**Kurze Aufgabe:**
Beantworte mit dem Text zur Familie diese drei Fragen:
1. Was heißt Familie (lat. familia) laut Text?
2. Wie viele Ehen wurden im Jahr 2001 in NRW geschieden?
3. Welches Ehejahr nennt der Text das verflixte?

**Ausgangstext:**

Wir leben erst im Anfang des 21. Jahrhundert und deshalb ist es sehr schwer den weiteren (sozialen) Wandel in der Familie und ihre damit verbundene Rolle vorauszusehen. Um das Thema dennoch anzugehen, bin ich auf wissenschaftliche Untersuchungen und Ergebnisse angewiesen.

Bevor wir über die "Rolle der Familie" diskutieren können, stellt sich für uns zuerst die Frage: "Gibt es überhaupt noch eine "Normalfamilie"?
Familie (lat. familia) heißt: verwandtschaftlich verbundene Gruppe von Menschen.

Was sich in den letzten drei Jahrzehnten im 20. Jahrhundert schon vollzogen hat, wird sich wahrscheinlich weiter entwickeln.
Es kann von einer zunehmenden Pluralisierung und Individualisierung der Lebensformen auf Kosten der Normalfamilie gesprochen werden.
Seit Mitte der 60-er Jahre sinkt in der BRD die Geburtenrate, die Heiratsneigung geht zurück, und immer mehr Ehen werden geschieden.
Unter den Verhältnissen des Jahres 1998 ist davon auszugehen, dass nur etwa 60% der jüngeren Generation im Leben zumindest einmal heiraten, dass durchschnittlich nur noch 1,4 Kinder je Frau geboren werden und dass mehr als ein Drittel aller Ehen mit einer Scheidung enden.
Im Jahre 2001 wurden z.B. in NRW 46.913 Ehen geschieden, immerhin 3,8 Prozent mehr als noch im Jahr zuvor. Damit wurde der Höchststand aus dem Jahre 1998 mit 45.246 Scheidungen übertroffen. Das sechste Ehejahr entpuppt sich dabei als das verflixte, denn in dieser Zeitspanne gab es anteilmäßig die meisten Trennungen. 20 Paare ließen sich aber auch nach 50 oder mehr Jahren scheiden.
Der Anteil der Bevölkerung, der nach konventionellen Mustern lebt, ist stark rückläufig. Die Zahl derer, die nicht-traditionale Lebens- und Beziehungsformen praktizieren, steigt an.

In allen westlichen Industrieländern zeigen sich die gleichen Entwicklungstrends: eine Zunahme von Alleinwohnenden, kinderlosen Ehepaaren, Ein-Eltern-Familien, Stieffamilien, nichtehelichen Lebensgemeinschaften und "living apart together"-Beziehungen (LAT)*. Gleichzeitig erhöht sich der Anteil der Familien, bei denen zwar der kernfamiliale Haushalt - Ehepaar mit Kind(ern) - unangetastet bleibt, die aber in anderer Hinsicht, besonders im Hinblick auf die geforderte Polarität der Geschlechterrollen, vom Leitbild der bürgerlichen Ehe und Familie abweichen.

**Gezeigte Zeilen:**
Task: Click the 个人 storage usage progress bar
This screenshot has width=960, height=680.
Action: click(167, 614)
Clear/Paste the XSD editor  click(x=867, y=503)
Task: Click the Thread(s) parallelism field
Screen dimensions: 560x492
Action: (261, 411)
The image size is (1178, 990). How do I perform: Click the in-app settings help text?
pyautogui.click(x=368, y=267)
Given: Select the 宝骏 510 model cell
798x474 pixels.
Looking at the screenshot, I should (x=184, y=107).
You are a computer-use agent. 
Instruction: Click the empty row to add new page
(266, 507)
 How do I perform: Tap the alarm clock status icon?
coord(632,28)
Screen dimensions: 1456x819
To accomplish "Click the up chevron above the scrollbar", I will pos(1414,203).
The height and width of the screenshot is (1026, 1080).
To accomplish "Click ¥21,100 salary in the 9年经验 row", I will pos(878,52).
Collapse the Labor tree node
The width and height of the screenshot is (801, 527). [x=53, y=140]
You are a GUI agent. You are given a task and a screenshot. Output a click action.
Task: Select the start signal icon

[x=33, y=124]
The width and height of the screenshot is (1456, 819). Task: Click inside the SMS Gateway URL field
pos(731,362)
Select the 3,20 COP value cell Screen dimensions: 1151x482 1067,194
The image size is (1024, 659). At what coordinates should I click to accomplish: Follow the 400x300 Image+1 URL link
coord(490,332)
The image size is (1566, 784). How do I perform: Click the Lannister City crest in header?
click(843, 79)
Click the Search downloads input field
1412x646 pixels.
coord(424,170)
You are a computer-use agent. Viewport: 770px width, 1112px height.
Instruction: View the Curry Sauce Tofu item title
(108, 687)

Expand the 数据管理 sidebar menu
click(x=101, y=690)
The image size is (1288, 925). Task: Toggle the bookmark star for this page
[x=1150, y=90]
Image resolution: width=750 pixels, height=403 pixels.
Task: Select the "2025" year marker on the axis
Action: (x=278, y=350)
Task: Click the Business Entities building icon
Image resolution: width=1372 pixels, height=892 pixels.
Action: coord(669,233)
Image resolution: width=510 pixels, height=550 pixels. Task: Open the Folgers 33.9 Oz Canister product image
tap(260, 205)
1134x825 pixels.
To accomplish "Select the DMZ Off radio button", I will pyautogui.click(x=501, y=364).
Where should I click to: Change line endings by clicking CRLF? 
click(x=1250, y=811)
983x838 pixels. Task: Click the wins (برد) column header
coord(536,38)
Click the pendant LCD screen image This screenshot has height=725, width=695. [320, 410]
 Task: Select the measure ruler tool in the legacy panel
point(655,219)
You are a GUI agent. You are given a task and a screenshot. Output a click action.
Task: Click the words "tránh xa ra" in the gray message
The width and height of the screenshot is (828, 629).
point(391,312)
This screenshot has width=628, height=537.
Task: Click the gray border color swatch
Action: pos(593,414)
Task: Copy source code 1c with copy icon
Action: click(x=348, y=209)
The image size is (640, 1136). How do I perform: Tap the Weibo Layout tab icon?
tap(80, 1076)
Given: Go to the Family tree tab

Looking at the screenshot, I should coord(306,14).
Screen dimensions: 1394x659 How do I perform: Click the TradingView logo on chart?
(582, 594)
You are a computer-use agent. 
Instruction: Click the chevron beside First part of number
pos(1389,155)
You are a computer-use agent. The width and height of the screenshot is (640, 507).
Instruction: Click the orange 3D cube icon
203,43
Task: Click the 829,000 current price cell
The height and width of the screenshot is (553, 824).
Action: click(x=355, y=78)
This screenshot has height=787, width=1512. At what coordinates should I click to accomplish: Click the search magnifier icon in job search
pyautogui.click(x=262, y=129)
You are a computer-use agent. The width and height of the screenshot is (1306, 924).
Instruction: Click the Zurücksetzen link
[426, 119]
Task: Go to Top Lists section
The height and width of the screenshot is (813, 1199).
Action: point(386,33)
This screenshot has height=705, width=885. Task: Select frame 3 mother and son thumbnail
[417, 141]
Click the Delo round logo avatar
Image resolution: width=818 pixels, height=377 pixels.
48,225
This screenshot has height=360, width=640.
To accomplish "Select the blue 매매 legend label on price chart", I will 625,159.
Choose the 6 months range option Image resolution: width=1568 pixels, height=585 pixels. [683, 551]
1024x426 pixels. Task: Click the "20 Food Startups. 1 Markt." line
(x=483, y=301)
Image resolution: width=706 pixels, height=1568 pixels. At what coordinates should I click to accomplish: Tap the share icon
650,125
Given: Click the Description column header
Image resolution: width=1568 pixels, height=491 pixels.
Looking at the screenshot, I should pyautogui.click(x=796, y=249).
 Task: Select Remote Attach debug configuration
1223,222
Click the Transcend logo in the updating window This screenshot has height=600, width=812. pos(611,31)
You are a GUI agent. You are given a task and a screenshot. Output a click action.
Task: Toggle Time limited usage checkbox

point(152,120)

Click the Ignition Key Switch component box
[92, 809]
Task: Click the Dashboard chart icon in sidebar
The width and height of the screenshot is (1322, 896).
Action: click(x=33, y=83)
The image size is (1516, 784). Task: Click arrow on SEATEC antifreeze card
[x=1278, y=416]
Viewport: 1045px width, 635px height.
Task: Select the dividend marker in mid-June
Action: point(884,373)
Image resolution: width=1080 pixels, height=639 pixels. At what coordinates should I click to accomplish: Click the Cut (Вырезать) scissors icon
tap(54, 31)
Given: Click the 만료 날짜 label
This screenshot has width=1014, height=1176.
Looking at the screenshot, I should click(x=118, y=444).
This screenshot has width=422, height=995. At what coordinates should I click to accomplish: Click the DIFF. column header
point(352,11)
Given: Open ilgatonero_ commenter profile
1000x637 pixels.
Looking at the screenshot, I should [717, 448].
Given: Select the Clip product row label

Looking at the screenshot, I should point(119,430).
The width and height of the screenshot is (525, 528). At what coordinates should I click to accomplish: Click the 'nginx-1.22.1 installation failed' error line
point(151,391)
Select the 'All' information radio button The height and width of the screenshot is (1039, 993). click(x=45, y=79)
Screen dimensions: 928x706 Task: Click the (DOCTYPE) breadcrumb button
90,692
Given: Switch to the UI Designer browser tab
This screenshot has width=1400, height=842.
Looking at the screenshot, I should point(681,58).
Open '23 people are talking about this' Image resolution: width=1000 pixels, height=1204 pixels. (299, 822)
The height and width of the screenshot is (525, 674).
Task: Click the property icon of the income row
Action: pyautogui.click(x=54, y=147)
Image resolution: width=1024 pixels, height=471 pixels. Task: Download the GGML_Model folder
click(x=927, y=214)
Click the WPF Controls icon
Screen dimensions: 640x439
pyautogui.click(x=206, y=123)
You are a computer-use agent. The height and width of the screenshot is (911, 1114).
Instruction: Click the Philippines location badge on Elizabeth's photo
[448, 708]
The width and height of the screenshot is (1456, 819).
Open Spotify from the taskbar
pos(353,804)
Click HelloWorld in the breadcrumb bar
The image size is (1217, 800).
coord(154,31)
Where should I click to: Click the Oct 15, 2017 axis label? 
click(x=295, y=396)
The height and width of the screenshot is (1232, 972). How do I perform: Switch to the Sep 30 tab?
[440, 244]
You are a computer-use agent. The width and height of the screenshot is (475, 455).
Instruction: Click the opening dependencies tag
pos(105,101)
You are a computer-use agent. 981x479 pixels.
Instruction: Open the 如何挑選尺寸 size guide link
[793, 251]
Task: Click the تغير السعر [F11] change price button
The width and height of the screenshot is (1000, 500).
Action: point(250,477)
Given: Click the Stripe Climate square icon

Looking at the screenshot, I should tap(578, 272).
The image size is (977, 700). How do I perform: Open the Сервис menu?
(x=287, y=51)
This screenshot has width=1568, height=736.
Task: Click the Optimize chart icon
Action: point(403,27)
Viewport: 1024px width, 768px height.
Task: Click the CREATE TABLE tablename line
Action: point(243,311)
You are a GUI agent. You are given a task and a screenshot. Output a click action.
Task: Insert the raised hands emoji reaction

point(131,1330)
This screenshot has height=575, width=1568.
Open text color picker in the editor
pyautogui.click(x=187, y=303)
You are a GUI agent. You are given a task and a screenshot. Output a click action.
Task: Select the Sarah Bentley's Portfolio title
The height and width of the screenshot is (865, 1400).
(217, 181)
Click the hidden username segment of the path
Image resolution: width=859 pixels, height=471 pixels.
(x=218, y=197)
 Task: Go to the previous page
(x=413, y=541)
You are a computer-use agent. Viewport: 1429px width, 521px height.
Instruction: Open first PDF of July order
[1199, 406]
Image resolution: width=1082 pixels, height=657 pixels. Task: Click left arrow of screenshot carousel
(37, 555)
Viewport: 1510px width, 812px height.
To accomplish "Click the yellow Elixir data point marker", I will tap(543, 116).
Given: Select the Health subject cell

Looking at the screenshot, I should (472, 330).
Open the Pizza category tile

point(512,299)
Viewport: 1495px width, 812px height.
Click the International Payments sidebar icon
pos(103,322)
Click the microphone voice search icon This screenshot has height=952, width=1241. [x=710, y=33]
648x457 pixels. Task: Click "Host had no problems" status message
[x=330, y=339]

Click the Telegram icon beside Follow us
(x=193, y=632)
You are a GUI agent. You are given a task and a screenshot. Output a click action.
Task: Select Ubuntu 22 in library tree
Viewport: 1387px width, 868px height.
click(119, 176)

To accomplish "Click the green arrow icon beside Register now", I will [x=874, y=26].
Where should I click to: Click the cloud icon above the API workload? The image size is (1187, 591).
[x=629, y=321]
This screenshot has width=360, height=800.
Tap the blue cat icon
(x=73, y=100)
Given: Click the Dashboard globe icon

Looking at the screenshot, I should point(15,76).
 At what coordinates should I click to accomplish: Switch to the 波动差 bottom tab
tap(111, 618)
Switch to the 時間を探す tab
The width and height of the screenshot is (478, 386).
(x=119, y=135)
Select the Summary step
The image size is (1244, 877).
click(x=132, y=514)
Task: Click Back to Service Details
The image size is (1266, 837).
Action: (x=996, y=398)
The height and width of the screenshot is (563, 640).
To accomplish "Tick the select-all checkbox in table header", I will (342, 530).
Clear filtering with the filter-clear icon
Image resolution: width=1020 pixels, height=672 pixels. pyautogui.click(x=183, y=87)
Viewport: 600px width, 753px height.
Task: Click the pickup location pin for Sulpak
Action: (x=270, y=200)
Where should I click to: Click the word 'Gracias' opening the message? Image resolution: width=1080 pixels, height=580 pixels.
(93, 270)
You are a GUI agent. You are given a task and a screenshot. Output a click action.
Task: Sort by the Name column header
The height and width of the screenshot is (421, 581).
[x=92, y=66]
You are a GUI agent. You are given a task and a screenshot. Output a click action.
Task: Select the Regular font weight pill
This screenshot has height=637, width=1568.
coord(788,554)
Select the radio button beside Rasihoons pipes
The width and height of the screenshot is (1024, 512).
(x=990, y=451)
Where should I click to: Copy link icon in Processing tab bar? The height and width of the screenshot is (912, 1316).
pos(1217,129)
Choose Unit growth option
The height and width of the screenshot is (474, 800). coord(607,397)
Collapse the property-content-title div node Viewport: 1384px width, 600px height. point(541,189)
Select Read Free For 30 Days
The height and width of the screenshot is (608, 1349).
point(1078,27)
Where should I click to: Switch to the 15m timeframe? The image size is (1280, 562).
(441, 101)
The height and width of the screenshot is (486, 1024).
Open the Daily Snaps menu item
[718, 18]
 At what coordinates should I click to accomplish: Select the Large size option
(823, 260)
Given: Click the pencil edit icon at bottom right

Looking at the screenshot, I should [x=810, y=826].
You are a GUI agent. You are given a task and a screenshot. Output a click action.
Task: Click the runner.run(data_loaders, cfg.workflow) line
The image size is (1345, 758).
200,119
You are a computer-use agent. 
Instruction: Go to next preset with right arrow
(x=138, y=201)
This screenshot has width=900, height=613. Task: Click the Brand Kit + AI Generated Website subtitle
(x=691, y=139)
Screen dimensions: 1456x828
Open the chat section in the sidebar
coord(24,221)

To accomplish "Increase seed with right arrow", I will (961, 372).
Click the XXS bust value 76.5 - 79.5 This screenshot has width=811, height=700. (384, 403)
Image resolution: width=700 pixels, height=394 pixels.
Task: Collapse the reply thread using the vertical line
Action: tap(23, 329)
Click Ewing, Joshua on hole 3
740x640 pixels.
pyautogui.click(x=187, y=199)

**Endgültige Antwort:**
1. Eine verwandtschaftlich verbundene Gruppe von Menschen.
2. 46.913 Ehen.
3. Das sechste Ehejahr.